A partir de los años setenta, el cine europeo evoluciona a partir
de los proyectos individuales de cada uno de los directores que buscan proseguir
su carrera superando todos los obstáculos que, realmente, se le cruzan
en su camino. No se puede decir que cada cinematografía tenga unas
señas de identidad como grupo; existen proyectos singulares, rutinarios,
originales, provocadores, insulsos, pretenciosos y aburridos. El público
europeo continúa accediendo a las salas con el fin de visionar cine
estadounidense; el interés por el cine propio destaca, de manera
especial, en Francia, gracias a un sistema de financiación que permite
acometer empeños de mayor fuste. El resto de cinematografías
buscan sobrevivir en el corto espacio que le queda, con las ayudas de las
Administraciones nacionales y los fondos europeos que intentan dinamizar
un mercado mortecino y paliar las deficiencias existentes.
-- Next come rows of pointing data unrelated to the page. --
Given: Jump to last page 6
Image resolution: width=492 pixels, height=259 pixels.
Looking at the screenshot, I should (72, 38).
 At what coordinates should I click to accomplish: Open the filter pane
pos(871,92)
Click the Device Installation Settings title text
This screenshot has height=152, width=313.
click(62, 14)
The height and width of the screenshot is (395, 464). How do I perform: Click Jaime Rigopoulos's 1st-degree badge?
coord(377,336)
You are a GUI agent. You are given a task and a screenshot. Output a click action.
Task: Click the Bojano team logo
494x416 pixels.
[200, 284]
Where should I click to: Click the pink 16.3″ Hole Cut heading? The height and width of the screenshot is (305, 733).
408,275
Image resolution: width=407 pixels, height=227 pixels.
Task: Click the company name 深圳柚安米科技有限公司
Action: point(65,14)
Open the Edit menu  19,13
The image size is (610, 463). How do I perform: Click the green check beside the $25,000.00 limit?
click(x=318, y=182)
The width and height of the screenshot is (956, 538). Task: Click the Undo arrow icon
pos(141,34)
El cine italiano continúa en manos de directores clásicos
como Luchino Visconti, Federico Fellini, Pier Paolo Pasolini, aunque otros
autores comienzan a demostrar creativamente sus inquietudes culturales e
ideológicas en títulos tan interesantes como El conformista
(1970) y Novecento (1976), de Bernardo Bertolucci, El árbol
de los zuecos (1974), de Ermanno Olmi, Cinema Paradiso (1989),
de Giuseppe Tornatore, y el multipremiado trabajo de Roberto Benigni La
vida es bella (1998). También apuestan, como Bertolucci, por
un cine estilo Hollywood, alcanzando con El último emperador (1987)
,
uno de sus momentos más brillantes, película que recibió
9 Oscar de la Academia.
En el cine alemán cogió el testigo la generación intermedia
con nombres tan significativos que con sólo nombrarlos se les atribuyen
ejemplos notorios de buen cine. Werner Herzog dirige Aguirre o la cólera
de Dios (1973), excepcional relato sobre la época de conquistas.
Rainer W. Fassbinder, corrosivo analista de la sociedad alemana y del ser
humano, firma películas como La ley del más fuerte (1974)
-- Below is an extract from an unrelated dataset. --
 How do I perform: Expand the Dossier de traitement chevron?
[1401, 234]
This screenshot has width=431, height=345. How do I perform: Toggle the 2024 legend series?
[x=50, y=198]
y La ansiedad de Verónica Voss (1981). La personalidad de
Wim Wenders crece en círculos de cinefilia de todo el mundo tras
la proyección de Alicia en las ciudades (1973), El amigo
americano (1977), Cielo sobre Berlín (1987). Mientras
que Volker Schlöndorff muestra su madurez en El tambor de hojalata
(1979), pasando después a trabajar en el cine estadounidense.
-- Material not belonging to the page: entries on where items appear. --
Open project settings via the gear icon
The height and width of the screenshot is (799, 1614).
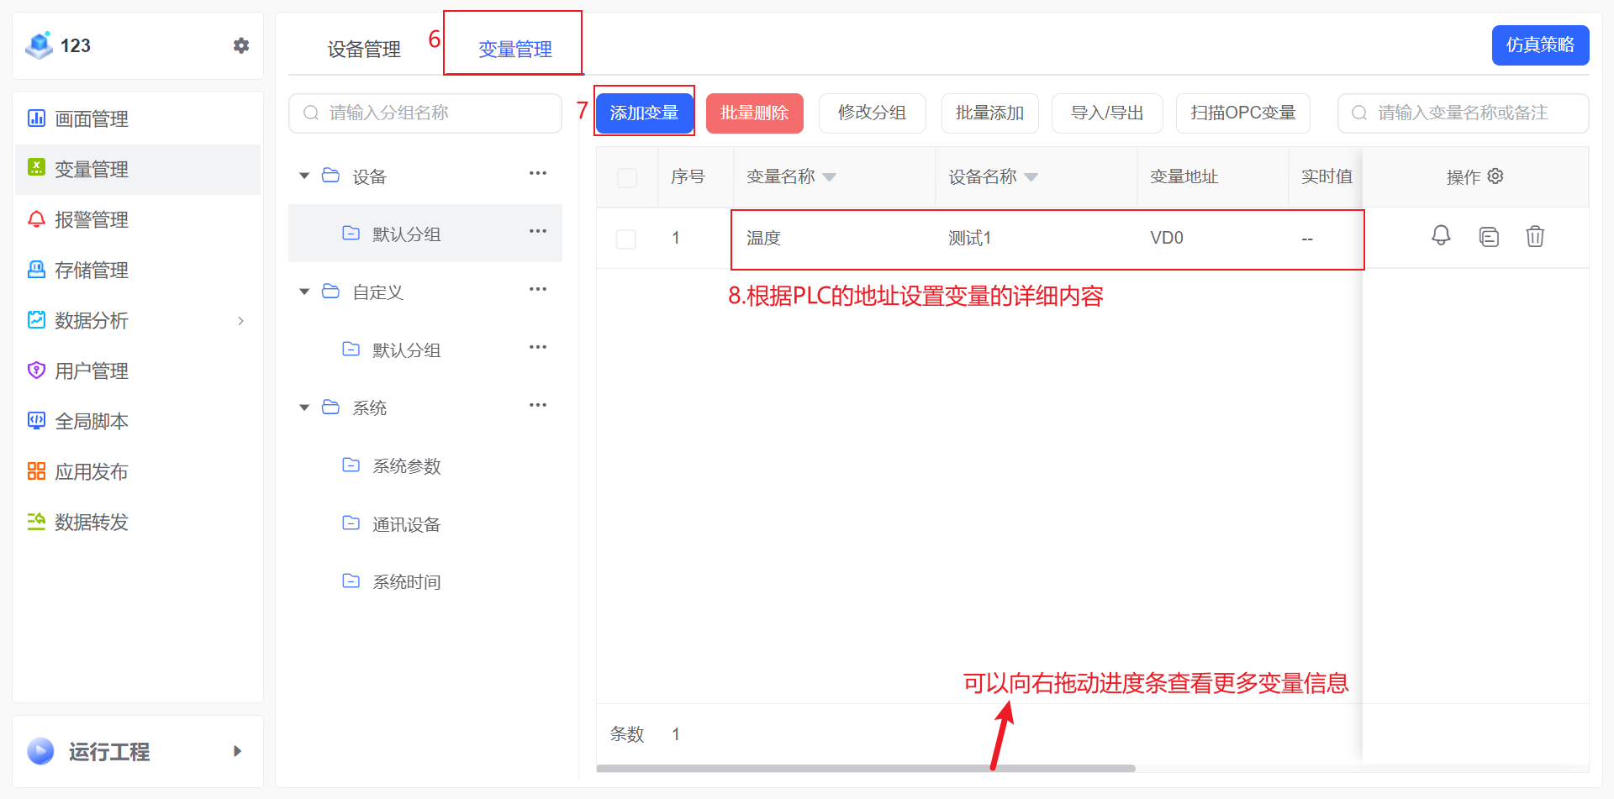click(x=241, y=45)
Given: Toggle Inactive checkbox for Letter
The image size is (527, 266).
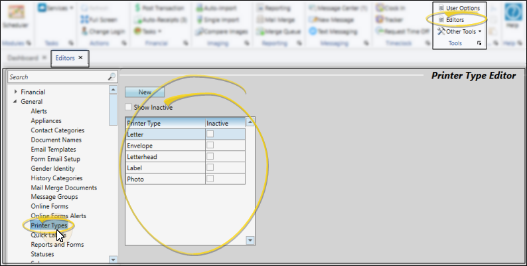Looking at the screenshot, I should [x=210, y=134].
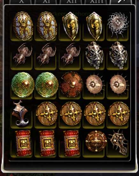This screenshot has width=139, height=176.
Task: Pick the twisted bone branch shield
Action: tap(118, 143)
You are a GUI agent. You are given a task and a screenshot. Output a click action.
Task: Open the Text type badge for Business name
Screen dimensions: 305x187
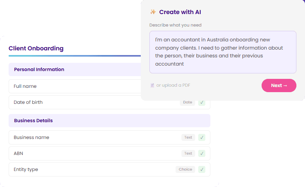click(188, 137)
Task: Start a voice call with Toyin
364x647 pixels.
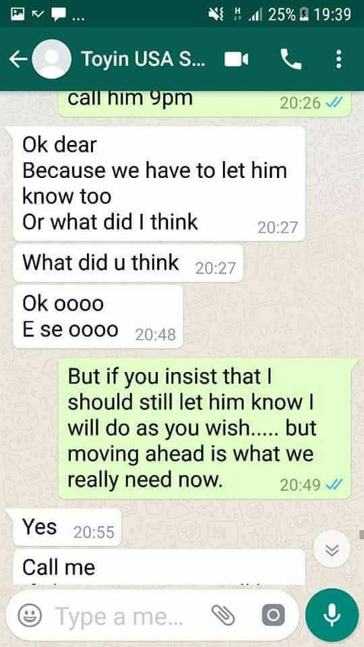Action: (x=291, y=59)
El cine británico se apoya en los trabajos de los veteranos Stanley
Kubrick (La naranja mecánica, 1971; El resplandor,
1980) y Charles Crichton (Un pez llamado Wanda, 1988), para dar en
los ochenta a una de las décadas más brillantes de dicha cinematografía
con Carros de fuego (1981), de Hugh Hudson, y Gandhi (1982),
de Richard Attenborough, entre otras, estela que continuarían producciones
como Cuatro bodas y un funeral (1994), de Mike Newell, y Secretos
y mentiras (1996), de Mike Leight. Surge un cine de realismo social
impulsado por Ken Loach (Agenda oculta, 1990; Lloviendo piedras,
1993; La cuadrilla, 2001), Stephen Frears (Mi hermosa lavandería,
1985; Café irlandés, 1993) y Jim Sheridan (En
el nombre del padre, 1993), y el éxito comercial de todos los
tiempos fue Full Monty (1997), de Peter Cattaneo.
En el cine francés, junto con los François Truffaut (La
mujer de al lado, 1981), Louis Malle (Adiós muchachos, 1987),
sigue muy activo Claude Chabrol (Inocentes con manos sucias, 1974;
Un asunto de mujeres, 1988; No va más, 1997) y Bertrand
Tavernier (Hoy empieza todo, 1999), e irrumpen con fuerza Robert
Guédiguian (De todo corazón, 1998) y los hermanos Luc
y Jean Dardenne (Roseta, 1999) y Jean-Pierre Jeunet (Amélie,
2001).
Del resto de cinematografías, junto con el movimiento Dogme 95 impulsado
por Lars von Trier (Rompiendo las olas, 1996) y otros cineastas daneses,
que no lograron ocultar el acierto de películas como El festín
de Babette (1987), de Gabriel Axel, o Pelle el conquistador (1988),
de Bille August, se puede decir que son autores únicos (como el griego
Theo Angelopoulos, el portugués Manoel de Oliveira, los filandeses
Aki y Mika Kaurismäki, el iraní Abbas Kiarostami, etc.) los
que defendidos por la crítica internacional de cinéfilos y
arropados por un sin fin de premios en los festivales más importantes,
llegan con frecuencia a ciertas salas europeas para ser disfrutados por
el público interesado en otras historias y maneras de narrar.